Ne laissez le bélier avec vos brebis que le tems qu’il faut pour qu’elles conçoivent. Vos agneaux vous viendront au tems où vous les attendrez, & vous ménagerez votre bélier. Nourrissez bien votre bélier pendant qu’il travaille, & faites prendre de l’eau salée à la brebis.

Il faut veiller sur les brebis, quand le tems de l’agnation approche. L’agneau & la mere périront souvent si on ne les aide. Voyez l’article Agneau. Vous enfermerez les brebis qui auront agnelé pendant quatre jours, avec du bon foin, du son mêlé d’un peu de sel, & de l’eau tiede, blanchie avec un peu de farine de millet ou de froment. Donnez-leur aussi de la feuille d’orme ou de frêne, amassée dans la saison. Le cinquieme jour, elles pourront aller aux champs, mais non loin, de peur que leur lait ne s’échauffe.

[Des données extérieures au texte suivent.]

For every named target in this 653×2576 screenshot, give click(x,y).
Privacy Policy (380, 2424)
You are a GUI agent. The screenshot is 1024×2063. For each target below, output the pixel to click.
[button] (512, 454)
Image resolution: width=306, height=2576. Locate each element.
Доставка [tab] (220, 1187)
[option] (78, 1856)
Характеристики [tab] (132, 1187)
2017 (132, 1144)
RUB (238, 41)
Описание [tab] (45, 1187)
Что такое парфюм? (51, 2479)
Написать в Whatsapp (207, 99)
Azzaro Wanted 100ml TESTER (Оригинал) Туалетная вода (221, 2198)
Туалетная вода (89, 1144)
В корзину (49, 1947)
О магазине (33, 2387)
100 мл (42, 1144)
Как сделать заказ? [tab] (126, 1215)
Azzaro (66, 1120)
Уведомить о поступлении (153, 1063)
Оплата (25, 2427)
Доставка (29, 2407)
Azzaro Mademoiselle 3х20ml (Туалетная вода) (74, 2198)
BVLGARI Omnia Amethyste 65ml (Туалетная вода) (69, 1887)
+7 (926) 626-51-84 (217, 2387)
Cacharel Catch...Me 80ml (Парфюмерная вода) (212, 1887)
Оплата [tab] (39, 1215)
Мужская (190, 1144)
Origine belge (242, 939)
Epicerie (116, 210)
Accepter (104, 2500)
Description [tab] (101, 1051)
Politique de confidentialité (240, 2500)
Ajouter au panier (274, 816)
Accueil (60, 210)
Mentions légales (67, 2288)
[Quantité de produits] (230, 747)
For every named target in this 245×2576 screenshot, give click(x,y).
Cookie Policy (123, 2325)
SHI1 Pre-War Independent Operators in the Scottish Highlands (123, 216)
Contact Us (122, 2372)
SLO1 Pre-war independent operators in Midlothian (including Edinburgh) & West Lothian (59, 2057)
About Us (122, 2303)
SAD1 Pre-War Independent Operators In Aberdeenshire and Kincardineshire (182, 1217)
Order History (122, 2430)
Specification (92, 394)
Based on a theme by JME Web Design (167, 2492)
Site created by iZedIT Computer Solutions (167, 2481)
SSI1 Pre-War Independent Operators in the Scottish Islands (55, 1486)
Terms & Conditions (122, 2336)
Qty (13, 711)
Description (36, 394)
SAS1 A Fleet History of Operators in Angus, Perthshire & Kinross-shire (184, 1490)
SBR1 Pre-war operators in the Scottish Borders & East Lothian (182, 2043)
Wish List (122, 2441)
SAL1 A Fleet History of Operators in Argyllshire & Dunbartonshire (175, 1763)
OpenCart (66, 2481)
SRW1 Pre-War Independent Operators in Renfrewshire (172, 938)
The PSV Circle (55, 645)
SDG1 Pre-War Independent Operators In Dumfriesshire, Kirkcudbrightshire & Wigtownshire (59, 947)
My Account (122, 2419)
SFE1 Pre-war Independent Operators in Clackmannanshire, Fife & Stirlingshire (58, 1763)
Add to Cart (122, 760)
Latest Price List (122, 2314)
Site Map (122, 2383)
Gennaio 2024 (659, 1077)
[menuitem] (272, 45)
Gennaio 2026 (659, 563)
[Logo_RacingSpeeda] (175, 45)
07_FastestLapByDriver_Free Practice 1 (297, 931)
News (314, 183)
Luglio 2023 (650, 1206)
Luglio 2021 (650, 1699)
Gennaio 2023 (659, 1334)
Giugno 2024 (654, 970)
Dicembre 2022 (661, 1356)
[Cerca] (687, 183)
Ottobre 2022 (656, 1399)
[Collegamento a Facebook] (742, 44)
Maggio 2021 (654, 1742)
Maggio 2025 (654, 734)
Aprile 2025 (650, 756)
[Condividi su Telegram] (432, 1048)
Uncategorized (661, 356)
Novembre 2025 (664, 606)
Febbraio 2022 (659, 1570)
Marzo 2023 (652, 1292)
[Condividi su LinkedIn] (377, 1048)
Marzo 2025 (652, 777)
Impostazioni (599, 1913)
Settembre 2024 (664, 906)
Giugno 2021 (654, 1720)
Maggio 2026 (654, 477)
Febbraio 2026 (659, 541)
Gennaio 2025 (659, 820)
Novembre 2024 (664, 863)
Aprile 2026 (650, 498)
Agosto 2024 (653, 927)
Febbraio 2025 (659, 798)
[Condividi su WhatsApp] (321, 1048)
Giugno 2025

Si l’on veut tirer partie du lait de la brebis, il ne faut pas que l’agneau la tete.

Maladies des brebis. Comme les brebis sont fort délicates, elles sont, comme nous l’avons dit plus haut, sujettes à plusieurs maladies. Il faut soigneusement séparer les malades des autres. On s’en appercevra à plusieurs signes ; elles auront alors la tête lourde & les yeux troubles ; elles négligeront les pâturages ; elles ne bondiront point ; elles marcheront lentement ; elles se tiendront à l’écart ; elles chercheront l’ombre & la solitude ; elles chanceleront en marchant ; elles se coucheront souvent ; elles se traineront après les brebis saines : le berger ne sauroit y regarder de trop près.

Voici un remede qui soulage assez généralement les bestiaux.

Prenez du foie d’antimoine, enveloppez-le dans un linge, mettez-le tremper dans une pinte de vin blanc ; ajoûtez huit dragmes de sené, du sucre, de la noix muscade, & autres épices ; laissez infuser le tout 24 heures, & donnez un demi-septier de cette infusion à chaque brebis : cependant tenez la brebis ainsi médicamentée dans un lieu chaud, & ne la faites manger que le soir.

Les brebis sont principalement sujettes à la galle, voyez Galle : à la fievre, voyez Fièvre : aux poux, voyez Poux : à la clavelée ou claveau, voyez Clavelée : à la toux, à l’enflure, à la difficulté de respirer ; ce qui marque abondance de sang, ou obstruction dans les visceres de la respiration. On les soulagera en leur fendant les naseaux, ou en leur coupant les oreilles : à la morve, voyez Morve : à l’avertin, vertige, étourdissement, sang, folie ou tournant, voyez Avertin. Elles deviennent boiteuses ou de lassitude, ou parce que leurs ongles sont amollis, ou parce qu’elles ont resté long-tems dans leur fiente. Si c’est lassitude, laissez-les reposer dans la bergerie ; si c’est ongles amollis, coupez-leur l’extrémité de l’ongle gâté, mettez-y de la chaux vive, onveloppée d’un linge pendant un jour ; le lendemain substituez le verd-de-gris, & ainsi alternativement, chaux & verd-de-gris, jusqu’à ce que l’ongle soit guéri. Il y en a qui préferent à ce remede, de la vieille huile de noix ou d’olive, mise en onguent par l’ébullition, avec de l’alun pulverisé. Elles sont encore sujettes aux abcès, qu’il faut ouvrir quelque part qu’ils paroissent : quand l’abcès sera ouvert & vuidé, on distillera dedans de la poix fondue avec du sel brûlé & mis en poudre, & l’on fera boire à la brebis de la thériaque délayée dans de l’eau. A la peste, qui les attaque en été & en hyver ; elles en meurent quand elles en sont malades : mais on préviendra cet accident, si on leur fait prendre pendant une quinzaine, au commencement du printems & de l’automne, tous les matins avant qu’elles aillent aux champs, de l’eau où l’on aura fait infuser la sauge & le marrube. Si une brebis se rompt la jambe, on la lui frottera avec de l’huile & du vin mêlés ; on l’entortillera avec des linges, & on la soûtiendra avec des éclisses : on la fera reposer trois ou quatre jours dans la bergerie ; le cinquieme elle pourra suivre les autres aux champs.

Usage. La brebis fournit dans le commerce les mêmes marchandises que le bélier & le mouton ; entre autres de la laine, qui sert dans les manufactures d’étoffes ; & sa peau, qu’on vend aux Tanneurs & aux Mégissiers.